Text and element pointing records
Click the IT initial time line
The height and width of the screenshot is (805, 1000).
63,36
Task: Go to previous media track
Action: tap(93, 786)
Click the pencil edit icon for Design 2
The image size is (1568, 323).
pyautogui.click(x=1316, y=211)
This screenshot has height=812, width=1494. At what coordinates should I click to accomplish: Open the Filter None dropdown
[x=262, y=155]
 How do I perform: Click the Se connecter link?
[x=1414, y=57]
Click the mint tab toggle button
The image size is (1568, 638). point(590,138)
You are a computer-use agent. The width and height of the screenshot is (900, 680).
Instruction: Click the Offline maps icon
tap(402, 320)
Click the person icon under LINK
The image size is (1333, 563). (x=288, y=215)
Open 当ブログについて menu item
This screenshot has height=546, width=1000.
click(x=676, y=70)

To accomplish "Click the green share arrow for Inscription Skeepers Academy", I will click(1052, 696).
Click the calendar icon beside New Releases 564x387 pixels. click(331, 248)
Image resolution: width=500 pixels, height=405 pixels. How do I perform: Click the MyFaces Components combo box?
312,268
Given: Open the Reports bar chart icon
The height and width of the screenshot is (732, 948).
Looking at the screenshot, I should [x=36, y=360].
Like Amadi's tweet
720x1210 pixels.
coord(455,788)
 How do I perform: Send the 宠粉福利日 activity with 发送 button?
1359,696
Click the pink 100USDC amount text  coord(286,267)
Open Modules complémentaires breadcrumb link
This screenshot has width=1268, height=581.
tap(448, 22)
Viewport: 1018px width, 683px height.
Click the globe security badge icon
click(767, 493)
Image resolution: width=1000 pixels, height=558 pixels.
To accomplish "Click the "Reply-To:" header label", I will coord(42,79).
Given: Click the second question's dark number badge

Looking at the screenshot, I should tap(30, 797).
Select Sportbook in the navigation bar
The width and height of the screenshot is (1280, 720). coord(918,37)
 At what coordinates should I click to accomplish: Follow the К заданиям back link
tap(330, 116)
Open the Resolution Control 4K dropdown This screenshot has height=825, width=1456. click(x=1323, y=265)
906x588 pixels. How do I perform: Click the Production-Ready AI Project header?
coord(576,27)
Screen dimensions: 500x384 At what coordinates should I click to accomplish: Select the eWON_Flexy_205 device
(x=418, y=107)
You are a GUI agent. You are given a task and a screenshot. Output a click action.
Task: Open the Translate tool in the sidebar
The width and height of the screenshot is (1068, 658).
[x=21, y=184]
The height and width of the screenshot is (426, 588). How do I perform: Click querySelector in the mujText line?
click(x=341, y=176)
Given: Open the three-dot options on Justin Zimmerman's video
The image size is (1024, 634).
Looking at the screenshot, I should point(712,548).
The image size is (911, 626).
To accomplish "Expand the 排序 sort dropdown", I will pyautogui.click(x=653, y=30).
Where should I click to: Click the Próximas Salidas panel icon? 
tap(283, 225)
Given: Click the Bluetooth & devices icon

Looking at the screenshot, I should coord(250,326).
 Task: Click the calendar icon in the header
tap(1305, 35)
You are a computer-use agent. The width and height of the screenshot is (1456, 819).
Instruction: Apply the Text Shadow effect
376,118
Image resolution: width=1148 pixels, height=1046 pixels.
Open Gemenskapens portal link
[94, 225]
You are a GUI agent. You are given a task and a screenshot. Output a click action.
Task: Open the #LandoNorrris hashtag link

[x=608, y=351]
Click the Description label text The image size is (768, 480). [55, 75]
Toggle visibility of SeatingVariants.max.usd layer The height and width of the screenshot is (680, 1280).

#### [Given task]
Return, unchanged, the lines of the material starting with the line that contains "Viewport: 1018px width, 683px height." and going on through the line that contains "[x=21, y=184]".

#### [Output for this task]
Viewport: 1018px width, 683px height.
Click the globe security badge icon
click(767, 493)
Image resolution: width=1000 pixels, height=558 pixels.
To accomplish "Click the "Reply-To:" header label", I will coord(42,79).
Given: Click the second question's dark number badge

Looking at the screenshot, I should tap(30, 797).
Select Sportbook in the navigation bar
The width and height of the screenshot is (1280, 720). coord(918,37)
 At what coordinates should I click to accomplish: Follow the К заданиям back link
tap(330, 116)
Open the Resolution Control 4K dropdown This screenshot has height=825, width=1456. click(x=1323, y=265)
906x588 pixels. How do I perform: Click the Production-Ready AI Project header?
coord(576,27)
Screen dimensions: 500x384 At what coordinates should I click to accomplish: Select the eWON_Flexy_205 device
(x=418, y=107)
You are a GUI agent. You are given a task and a screenshot. Output a click action.
Task: Open the Translate tool in the sidebar
The width and height of the screenshot is (1068, 658).
[x=21, y=184]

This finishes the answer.